Bloqueio cognitivo

Bloqueio cognitivo
Créditos: ANDRÉ RIBEIRO/FUTURA PRESS/FUTURA PRESS/ESTADÃO CONTEÚDO

Na semana passada, a Quaest divulgou que a desaprovação do governo Lula 3 entre evangélicos continua aumentando, chegando a 62%. Por que o governo reluta para se aproximar desse segmento, que representa mais de um terço dos brasileiros e possui uma forte presença na indústria da comunicação, no universo político e nas artes?

Minha melhor explicação é que a esquerda em geral tem um bloqueio cognitivo em relação a esses religiosos. Racionalmente, eles entendem a importância do assunto, mas têm dificuldades em transformar essa compreensão em ação.

Em uma entrevista recente para a TV Brasil, a deputada e presidente do PT, Gleisi Hoffmann, concluiu uma fala ponderada sobre evangélicos de maneira infeliz. Ela afirmou enfaticamente que “pastores muitas vezes mentem… e esses vão para o inferno mesmo!” Fiquei imaginando como evangélicos de igrejas periféricas interpretariam essa fala, que parece generalizante.

Resumindo: o PT aprendeu a negociar pragmaticamente com o Centrão, mas ainda não consegue fazer o mesmo com os evangélicos, pois não sabe distinguir quem é quem nesse universo. Preferem tratar o conservador no campo dos costumes como inimigo, em vez de vê-lo como diferente.

Em uma conversa com o jornalista Carlos Tramontina, do Flow, mencionei que o PT parece querer ter o campo evangélico como sua amante. Eles querem por perto, mas não assumem o relacionamento, com medo do que seus eleitores pensarão. Nos governos Lula 1 e 2, essa abordagem pareceu funcionar para líderes importantes como Edir Macedo e Silas Malafaia, mas hoje ela é insuficiente.
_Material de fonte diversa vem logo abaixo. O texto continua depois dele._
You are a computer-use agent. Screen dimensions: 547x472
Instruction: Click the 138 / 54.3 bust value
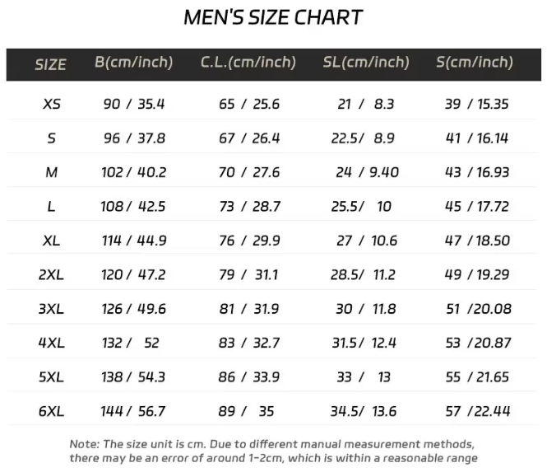133,376
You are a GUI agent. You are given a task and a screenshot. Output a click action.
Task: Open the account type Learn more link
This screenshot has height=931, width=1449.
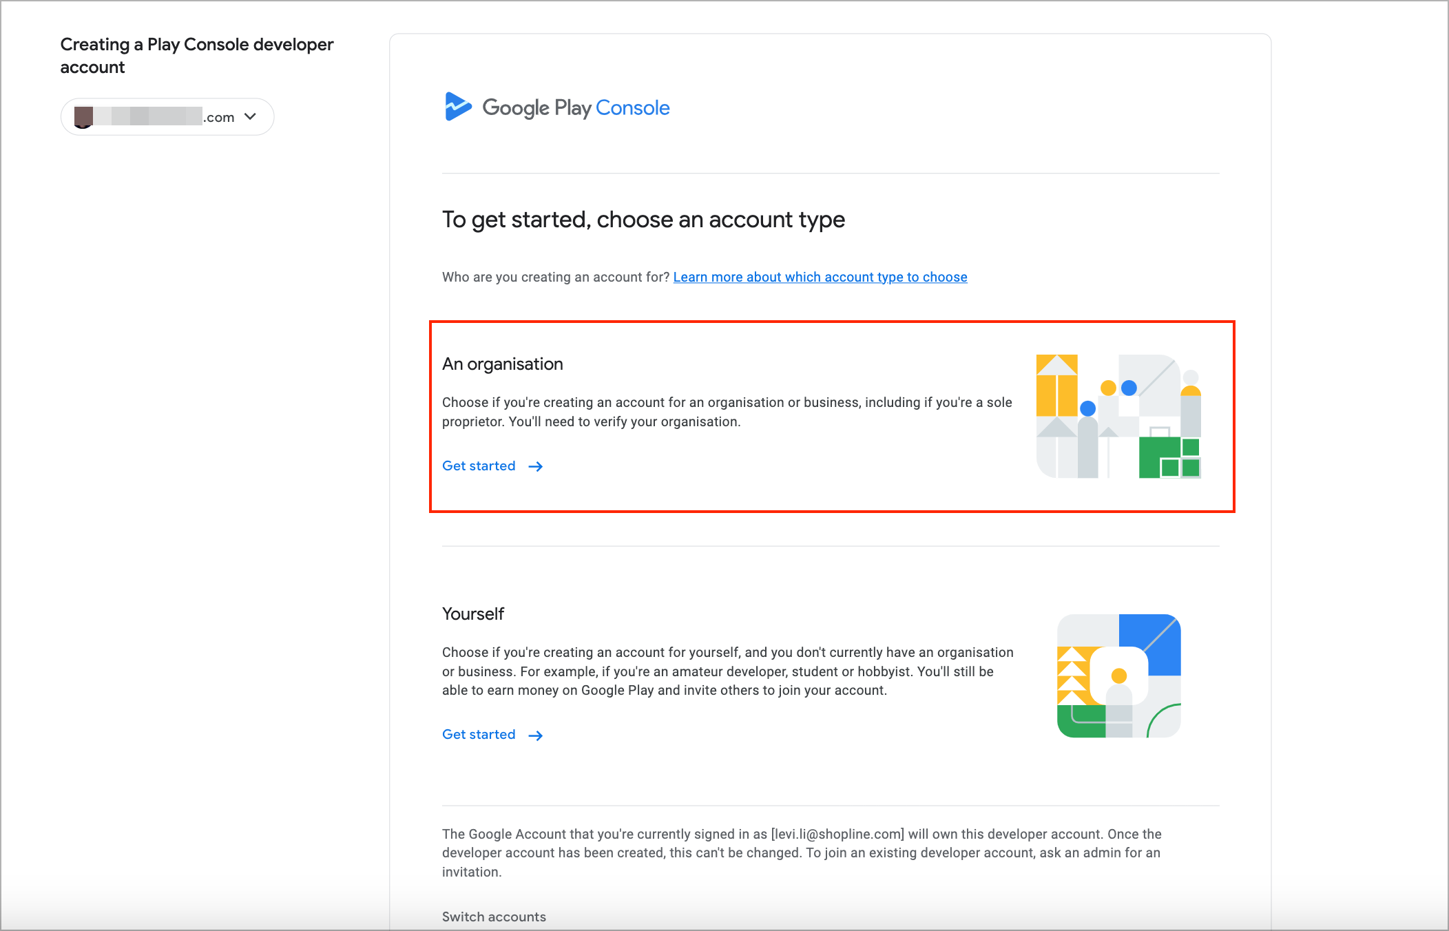pyautogui.click(x=820, y=277)
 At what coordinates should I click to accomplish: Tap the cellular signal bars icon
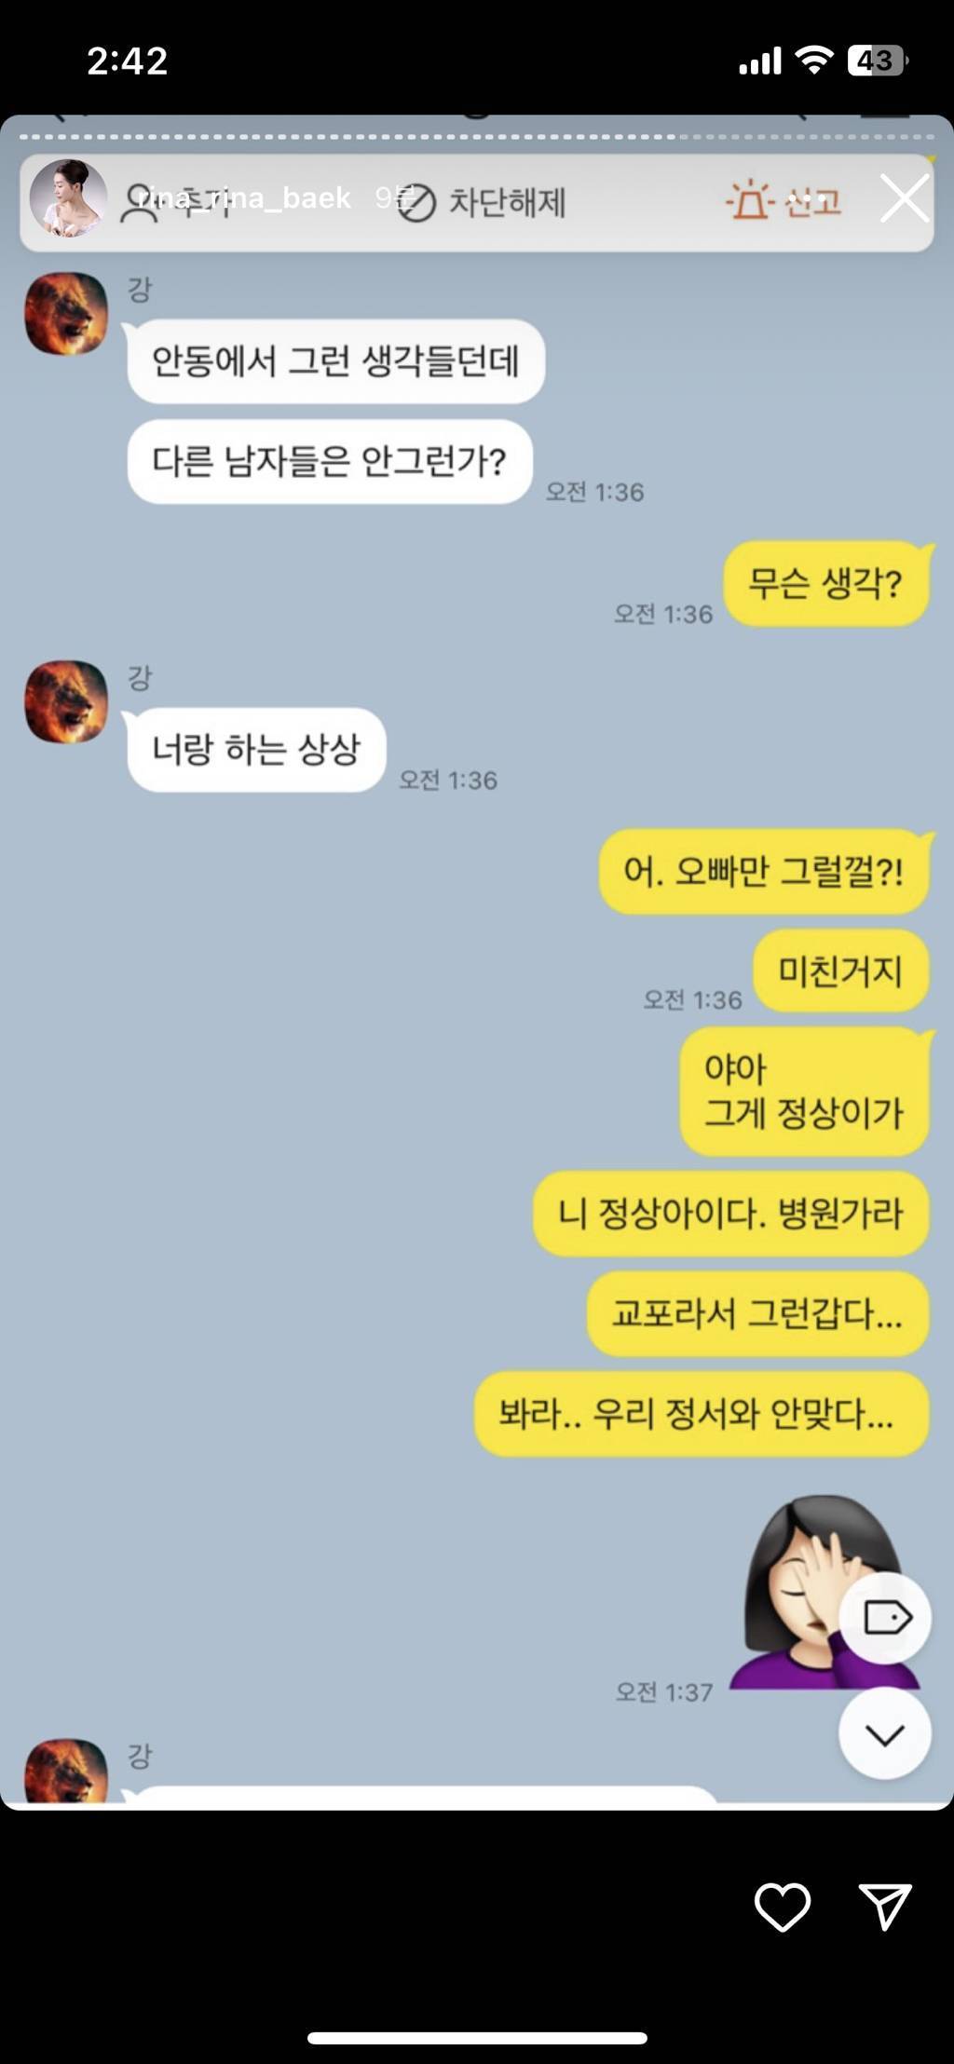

Considerando esse cenário, vamos fazer uma análise simples com os dados disponíveis até o momento sobre a pré-campanha presidencial daqui a dois anos. Bolsonaro, possivelmente inelegível e talvez até preso, mobiliza principalmente a ala mais radical e aguerrida dos eleitores de direita.

Tarcísio de Freitas, governador do estado mais rico da União, possivelmente o primeiro nome na linha de sucessão, tem um perfil mais moderado e, por isso, se comunica com eleitores ao centro, que buscam um conservador sem a agressividade do ex-presidente.

Completando a chapa, Michelle Bolsonaro entra como vice. Ela foi fundamental na campanha de 2022, terá passado três anos consolidando a relação do PL com mulheres em todo o país. E mobiliza o voto de evangélicas, que também rejeitaram mais o bolsonarismo.

Se o governo Lula 3 continuar sendo mal avaliado, pode-se dizer, no mínimo, que essa possível candidatura é bastante competitiva. E não haverá desfecho mais oportuno para o ex-presidente Jair Bolsonaro e seu clã do que voltar ao governo em apenas 4 anos, relativamente jovem e muito popular.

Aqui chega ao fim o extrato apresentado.